* ACTIVITY *
From the Nexavar announcement, reproduce word for word the passage that begins with the words containing "Bayer Pharmaceuticals Corporation" and ends with "for such therapy.".

Bayer Pharmaceuticals Corporation and Onyx Pharmaceuticals, Inc have announced that the European Commission has granted marketing authorization to Nexavar (sorafenib) tablets for the treatment of patients with advanced renal cell carcinoma who have failed prior interferon- alpha or interleukin-2 based therapy or are considered unsuitable for such therapy.
Bayer will commercialize Nexavar in Europe.
"Today's approval of Nexavar, which has shown to double progression-free survival, is a significant advance in the fight against kidney cancer," said Dr. Gunnar Riemann, Head of Bayer HealthCare's Pharmaceuticals Division. "For more than a decade, Europeans with kidney cancer have not had a new approved treatment. We are pleased to play a part in addressing this unmet medical need."
The decision by the European Commission to grant marketing authorization to Nexavar followed a positive opinion issued by the European Medicines Agency's Committee on Medicinal Products for Human Use (CHMP) in April this year. Nexavar was approved by the U.S. Food and Drug Administration (FDA) in December 2005 and has since been approved in Switzerland, Mexico, Chile, Brazil, Korea, and Argentina. Regulatory filings have been completed in several countries, including Australia, Canada, Turkey, and Japan.
"Nexavar delays the progression of kidney cancer and is generally well tolerated," said Dr. Escudier, head of Immunotherapy and Innovative Therapy Unit at the Gustave-Roussy Institute in Paris, France, and co-principal investigator of the pivotal study that led to the approval of Nexavar by the European Commission.
Every year, more than 200,000 people around the world are diagnosed with kidney cancer and more than 102,000 die from the disease. In Europe, there are more than 46,000 new cases of kidney cancer annually. At the time of diagnosis, the cancer has already metastasized (spread to distant body locations) in about one-third of people with kidney cancer.
Nexavar EMEA approval was based on Phase III data from the largest randomized, placebo-controlled trial ever conducted in patients with advanced renal cell carcinoma. In the Phase III study, Nexavar doubled progression- free survival (PFS) in previously treated patients when compared to placebo. Progression-free survival measures the time that a patient lives without evident tumor growth. In this study, PFS was doubled to a median value of six months in patients receiving Nexavar as compared to three months for patients receiving placebo (p-value < 0.000001). All subgroups examined, including patients who had not received conventional treatment with biologics, such as interleukin-2 or interferon-alpha, appeared to benefit as well.
In April 2005, Bayer and Onyx discussed the clinical and statistical significance of this analysis with the principal investigators, an independent data monitoring committee (DMC), and with regulatory authorities and decided that it would not be ethical to continue the study with a placebo-control arm. The companies immediately recommended that all patients in the trial be offered access to Nexavar. In parallel, an interim analysis of overall survival (OS) was conducted. The median overall survival for placebo was 14.7 months, while the median OS survival for Nexavar had not been reached (p=0.018, hazard ratio 0.72).

* Dataset entries *
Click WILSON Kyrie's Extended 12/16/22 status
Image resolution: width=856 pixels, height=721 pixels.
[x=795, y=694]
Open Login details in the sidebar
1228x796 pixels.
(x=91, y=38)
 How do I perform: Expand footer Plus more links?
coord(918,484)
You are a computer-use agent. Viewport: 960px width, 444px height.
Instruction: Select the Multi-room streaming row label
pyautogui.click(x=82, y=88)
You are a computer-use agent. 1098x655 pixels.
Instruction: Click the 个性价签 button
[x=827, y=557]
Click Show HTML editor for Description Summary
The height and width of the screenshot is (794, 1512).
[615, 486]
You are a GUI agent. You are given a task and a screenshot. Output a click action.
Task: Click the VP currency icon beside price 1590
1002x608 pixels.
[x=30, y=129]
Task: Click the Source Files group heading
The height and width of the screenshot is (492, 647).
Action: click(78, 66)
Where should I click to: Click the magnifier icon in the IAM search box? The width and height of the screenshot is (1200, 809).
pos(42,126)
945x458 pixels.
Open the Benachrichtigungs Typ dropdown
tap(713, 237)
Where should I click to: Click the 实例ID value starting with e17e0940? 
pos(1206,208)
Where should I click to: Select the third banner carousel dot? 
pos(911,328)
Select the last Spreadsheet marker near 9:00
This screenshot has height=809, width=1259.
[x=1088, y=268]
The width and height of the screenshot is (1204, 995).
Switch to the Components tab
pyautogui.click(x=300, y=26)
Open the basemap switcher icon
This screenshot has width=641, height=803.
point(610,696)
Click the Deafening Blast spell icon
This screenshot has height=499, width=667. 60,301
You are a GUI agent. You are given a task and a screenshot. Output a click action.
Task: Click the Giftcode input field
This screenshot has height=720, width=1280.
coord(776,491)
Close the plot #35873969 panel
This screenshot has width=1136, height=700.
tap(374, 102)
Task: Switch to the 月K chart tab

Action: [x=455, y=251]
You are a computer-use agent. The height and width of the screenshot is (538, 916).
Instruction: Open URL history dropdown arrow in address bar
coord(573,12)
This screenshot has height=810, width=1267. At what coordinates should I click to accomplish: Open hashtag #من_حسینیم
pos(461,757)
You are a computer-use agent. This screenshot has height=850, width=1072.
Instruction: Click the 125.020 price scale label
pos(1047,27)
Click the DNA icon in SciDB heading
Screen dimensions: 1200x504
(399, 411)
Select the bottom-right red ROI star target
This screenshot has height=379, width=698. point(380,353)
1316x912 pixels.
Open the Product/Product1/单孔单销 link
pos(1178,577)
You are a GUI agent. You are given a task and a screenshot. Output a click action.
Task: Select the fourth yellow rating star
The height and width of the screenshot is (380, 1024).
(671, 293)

* REPLY TO THE EXERCISE *
Bayer Pharmaceuticals Corporation and Onyx Pharmaceuticals, Inc have announced that the European Commission has granted marketing authorization to Nexavar (sorafenib) tablets for the treatment of patients with advanced renal cell carcinoma who have failed prior interferon- alpha or interleukin-2 based therapy or are considered unsuitable for such therapy.